TASK BRIEF:
Please restate the listing word for word, omitting the images.

[[ INPUT RECORDS, beginning ]]

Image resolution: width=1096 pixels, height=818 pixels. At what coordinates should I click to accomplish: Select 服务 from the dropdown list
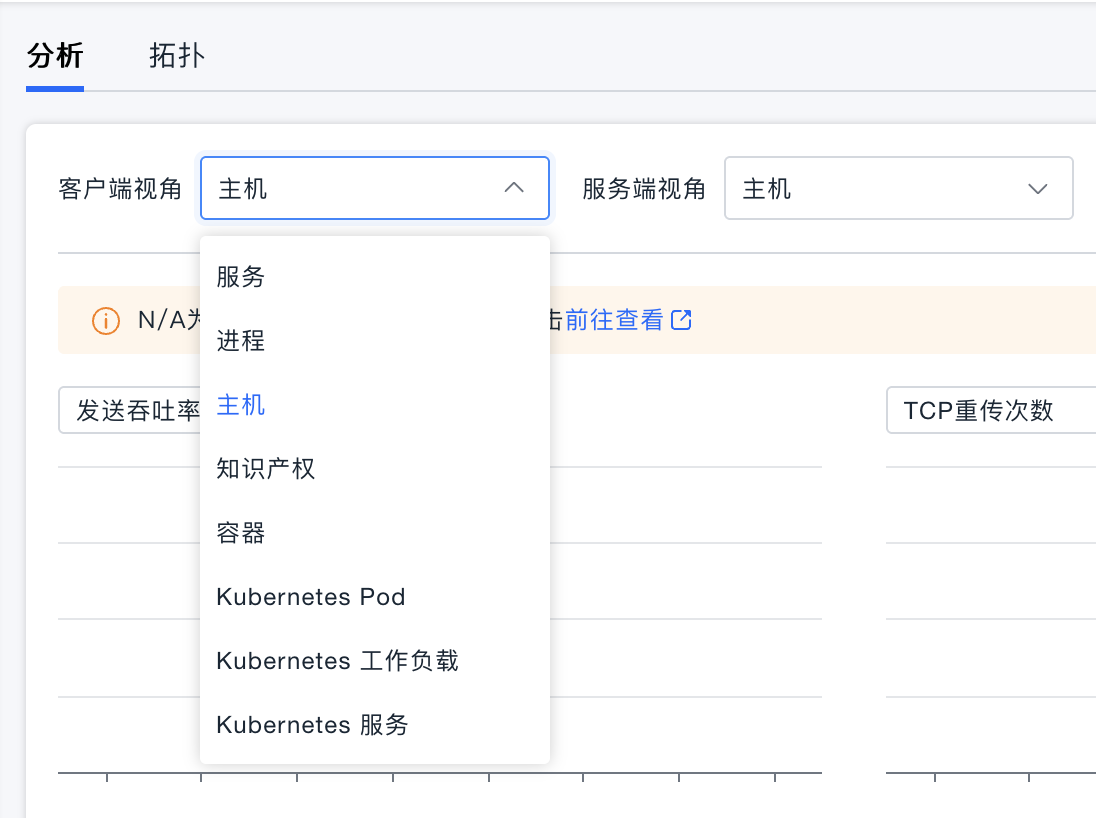(241, 277)
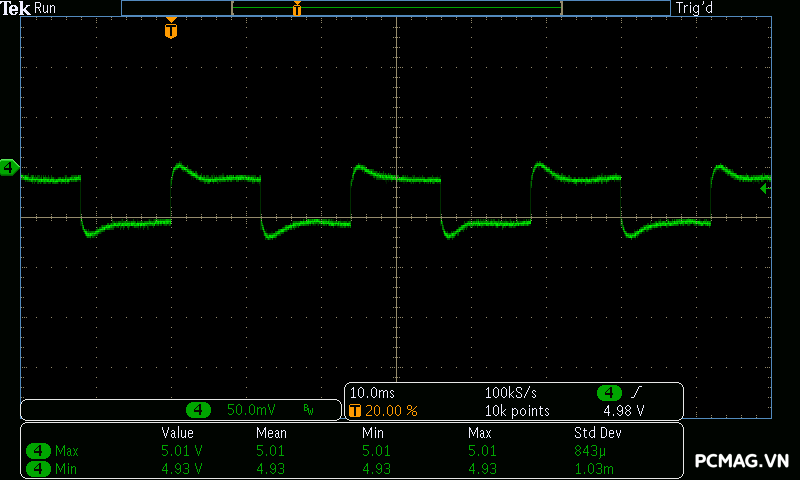This screenshot has height=480, width=800.
Task: Select the orange trigger position marker on graticule
Action: (x=171, y=30)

[[ INPUT RECORDS, end ]]

SOLUTION TO THE EXERCISE:
Image resolution: width=1096 pixels, height=818 pixels. At what coordinates should I click to accomplish: Select 服务 from the dropdown list
(241, 277)
This screenshot has height=480, width=800.
Task: Select the orange trigger position marker on graticule
Action: (x=171, y=30)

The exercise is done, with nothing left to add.